Greetings from Barcelona—
About a month ago I was feeling pretty overwhelmed and resolved to take a brief break from writing—thus proceeded a pretty significant outburst of creative energy and output.
I was thinking I’d take a break from writing on Substack; instead, I had no trouble publishing new editions throughout the holiday. I thought work on my book of essays might be effectively ground to a permanent halt; instead, I rededicated myself, and am now very close to being done with the first draft.
Meanwhile, ideas for new posts here have been coming fast and furious. Below I take on one of those, namely whether 2024 will be as bad as everyone says.
But first, what explains this creative burst of energy?
I think two things, neither surprising: one, my son left to visit his mom for the winter holiday. He’s a great kid and at age 13 becoming more self-sufficient every day. Still, it’s remarkable how much of my mental bandwidth is taken up just doing the mundane, day-to-day work of single parenting. I honestly cannot imagine how full-time parents of multiple young kids hope to get anything done except hold down a house and job and put some food on the table.
The second thing is that I’ve given myself a break on the renovation. It’s the one, big project I have where progress is kind of out of my control. I’m really not able to visit the property except when my son is off with other family, which is just very rare this year. So, I’m focusing on the things I can do: namely, my consulting business, my creative work, and my Spanish.
It can be really satisfying to find clarity on these kinds of things. And now, onward:
Will 2024 be terrible?
I read a piece the other day, The world should fear 2024.
“Escalation lurks on every battlefield,” according to Aris Roussinos:
When asked in 2020 to envisage the world after Covid, Michel Houellebecq proclaimed, accurately enough, that “it will be the same, just a bit worse.” It does not take a soothsayer to foresee that the same will hold true for this coming year.
Maybe so, and it’s a prediction that has lots of company.
Just today I listened to Niall Ferguson give some pretty dire predictions on Bari Weiss’ Honestly podcast. He thinks China is going to blockade Taiwan like this month, and we are going to find ourselves in a Cuban Missile Crisis-style standoff, with the U.S. playing the role of the USSR trying to run the blockade.
Meanwhile, I know a lot of people are quite distraught about the Israeli war on Gaza, where more than 24,000 people have been killed. It’s almost enough to overshadow the war in Ukraine, where 500,000 have been killed or wounded, and where it now seems Russia might be winning.
Then there’s the impending electoral disaster in the United States, where it’s not hyperbole to say the future of the Republic is at stake, and also election after election country after country with right-wing, nihilistic populists on the rise.
And finally, last year broke all heat records—it’s obvious the world will smash through the 1.5 degrees target that the United Nations set in 2018 as a line we shall not cross in the fight against global warming.

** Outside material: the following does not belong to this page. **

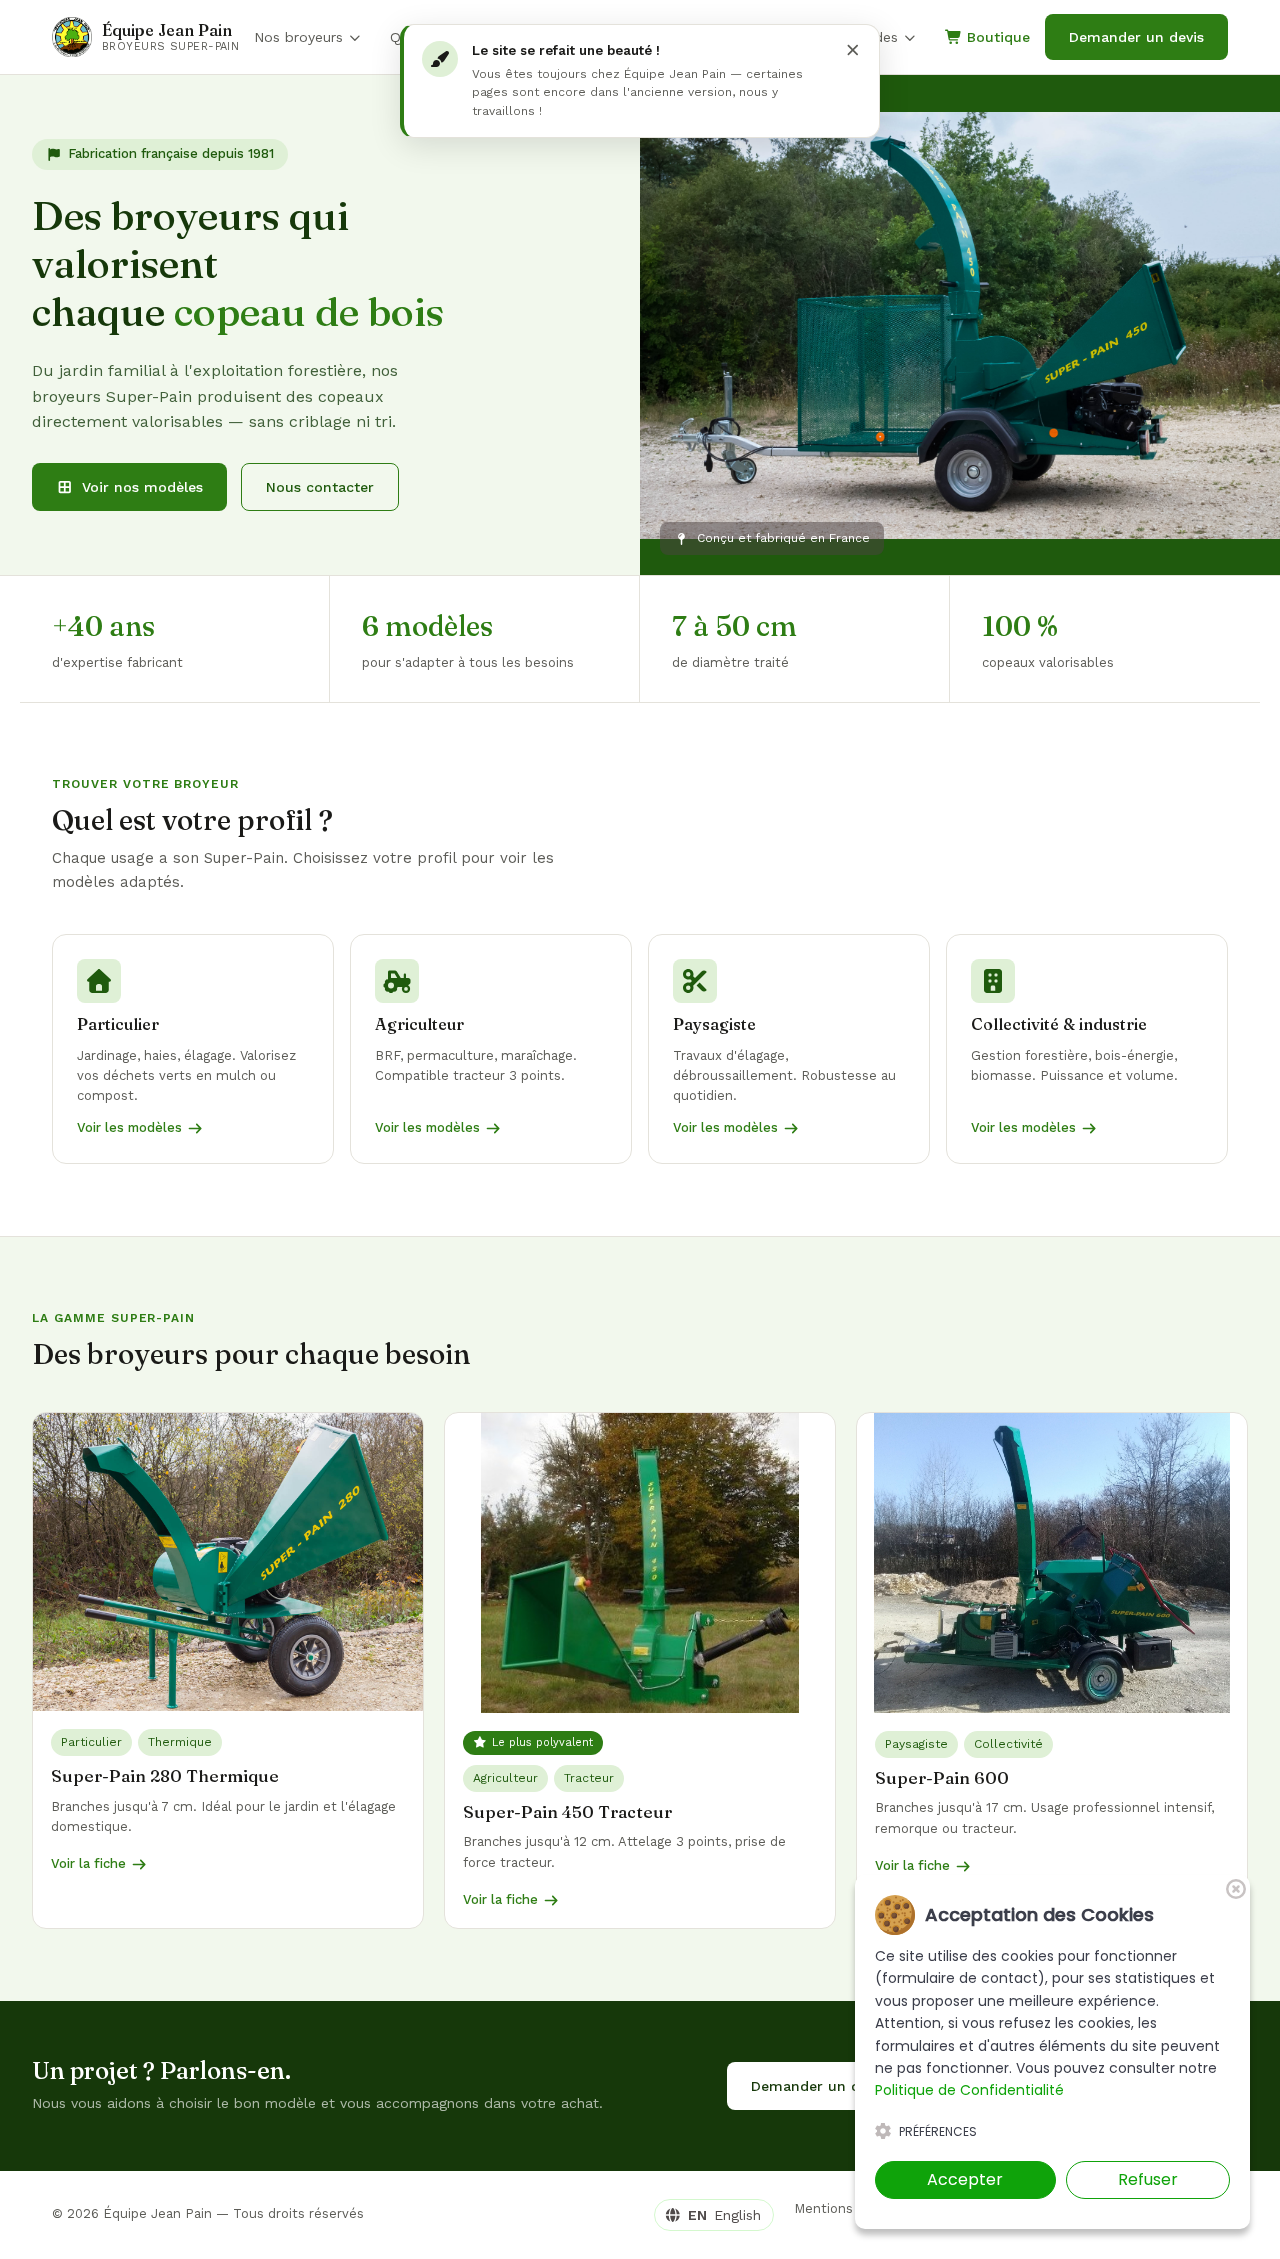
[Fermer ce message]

I’m cognizant of all these things.
What the trends say
And yet—I remain an optimist.
And not just about this coming year, but about the future in general.
That might seem naive, or odd, but all you have to do is look at some history. For starters, look at this chart:
You might want to click on it to get the zoomed-in version.
What this chart shows is pretty astonishing—it shows that per capita global deaths from armed conflict have remained pretty stable over the last 600+ years. In fact, since 1600 they’ve waxed and waned with something like regularity.
There was a spike around World War I and World War II, but on a per capita basis even the two world wars were no worse than the 30 Years’ War in terms of overall death.
Then, since the end of World War II, we’ve been on a clear downward trend, until very recently when we see a slight uptick in civilian casualties from conflict, although as you can see the level is still far below the historic per capita death rates.
If you are right now wondering “but wait, how can this be?—the world seems worse than ever, and almost everyone I know agrees!” may I humbly suggest that you haven’t quite grasped (or properly distanced yourself from) the psychological effects of the Internet and the global, 24-hour news cycle.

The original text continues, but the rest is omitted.